**Отрывок**:
При помощи таких соратников, всех этих Бенкендорфов, Дуббельтов, Чернышевых и Паскевичей управлял страной Николай, образуя, по выражению Герцена, «империю солдат и розг, крепостного состояния и чиновников, немецкого абсолютизма и византийского раболепия».
Но за этой империей стояла и великая страна и великий народ, из недр которого выросла живая общественная мысль, революционное действие и замечательная художественная литература, возглавляемая такими гигантами, как Пушкин, Гоголь и Белинский.
Время Помяловского олицетворяется таким образом не только страшным именем Николая I и его опричников, но прежде всего великими именами Герцена, Белинского и их преемников — Чернышевского и Добролюбова.

**Обязательное задание 1**: Выпишите из записей каждую строку, где встречается слово «dropdown», учитывая регистр букв.
Отрывок и записи взяты из разных источников.

**Перечень записей**:
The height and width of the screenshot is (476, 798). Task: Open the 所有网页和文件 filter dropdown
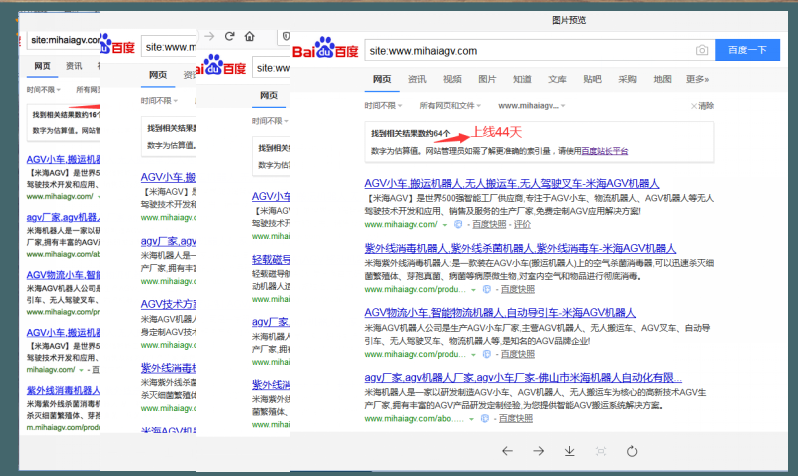450,105
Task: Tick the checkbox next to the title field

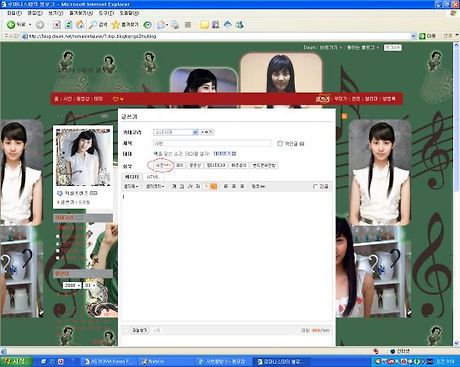Action: click(x=280, y=143)
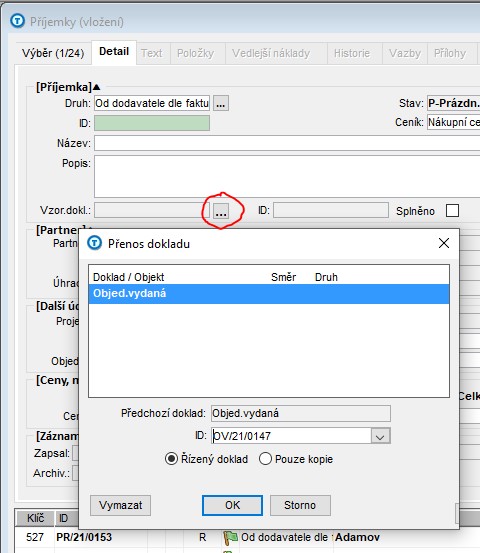480x553 pixels.
Task: Choose the Pouze kopie radio option
Action: (265, 459)
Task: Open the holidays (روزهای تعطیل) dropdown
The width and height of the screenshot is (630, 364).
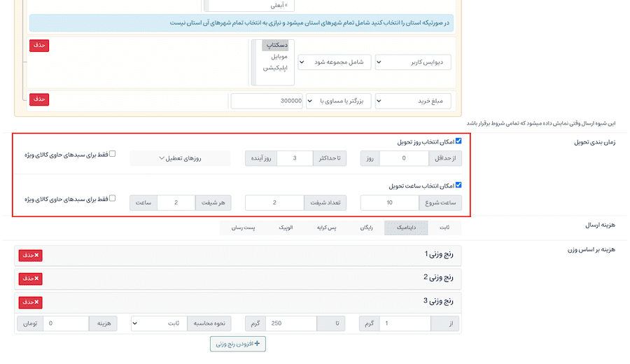Action: [181, 158]
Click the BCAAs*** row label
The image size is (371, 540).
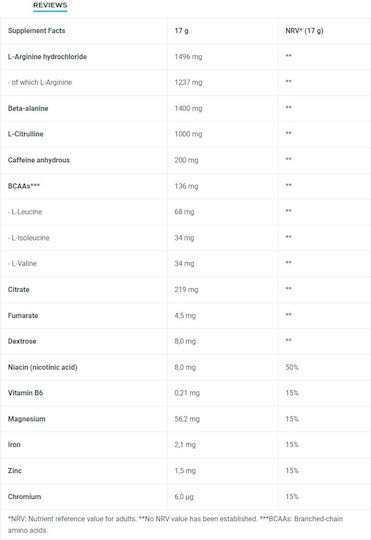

**Обязательное задание 2**: Продолжите отрывок о николаевской эпохе и времени Помяловского, начав сразу после его последнего предложения.

**Письменный ответ 1**:
The height and width of the screenshot is (476, 798). Task: Open the 所有网页和文件 filter dropdown
Task: Open the holidays (روزهای تعطیل) dropdown

**Письменный ответ 2**:
Западные освободительные идеи были тогда необычайно популярны в демократических кругах России; Европа была в этом смысле «страной святых чудес». Об этом великий писатель-сатирик М. Е. Салтыков-Щедрин писал:
«С представлением о Франции и Париже для меня неразрывно связывается воспоминание о моем юношестве, т. е. о 40-х годах. Да и не только для меня лично, но и для всех нас, сверстников, — в этих двух словах заключается нечто лучезарное, светоносное, что согревало нашу жизнь, в известном смысле даже определяло ее содержание. Я в то время только что оставил школьную скамью и инстинктивно прилепился не к Франции Луи-Филиппа (тогдашнего короля. — Б. В.) и Гизо (министра), а к Франции Сен-; Симона, Фурье, Луи Блана и в особенности Жорж Занд. Оттуда лилась на нас вера в человечество, от-туда воссияла нам уверенность, что золотой век находится не позади, а впереди нас… Словом сказать, все доброе, все желанное и любвеобильное шло оттуда…»
Знаменитое письмо Белинского к Гоголю было выражением всего этого дорогого, желанного и любвеобильного, что шло к нам с Запада. Белинский гениально ярко и просто выразил в этом письме основные стремления своего времени, наметил те задачи, без разрешения которых дальнейшее развитие народного и общественного просвещения стало невозможным. Письмо Белинского — основной документ той эпохи.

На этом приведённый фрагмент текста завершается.